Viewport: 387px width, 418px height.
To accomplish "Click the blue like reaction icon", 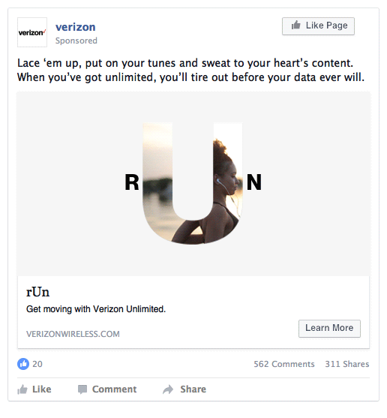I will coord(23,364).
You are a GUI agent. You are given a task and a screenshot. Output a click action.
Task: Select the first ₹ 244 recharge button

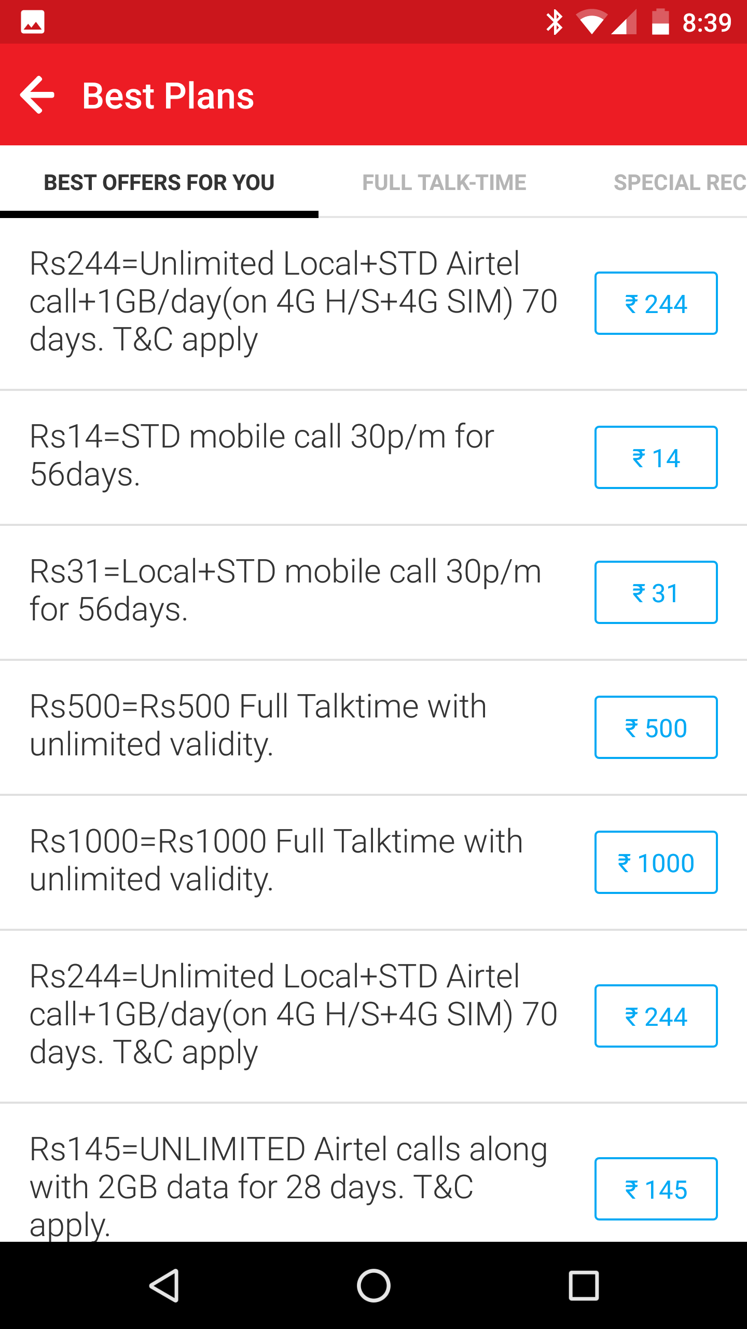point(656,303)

----

- Activity
Output exactly, and only, the lines running from the line containing "You are a GUI" to the last line of the entries above, omitting the pictures.

- Answer space
You are a GUI agent. You are given a task and a screenshot. Output a click action.
Task: Select the first ₹ 244 recharge button

point(656,303)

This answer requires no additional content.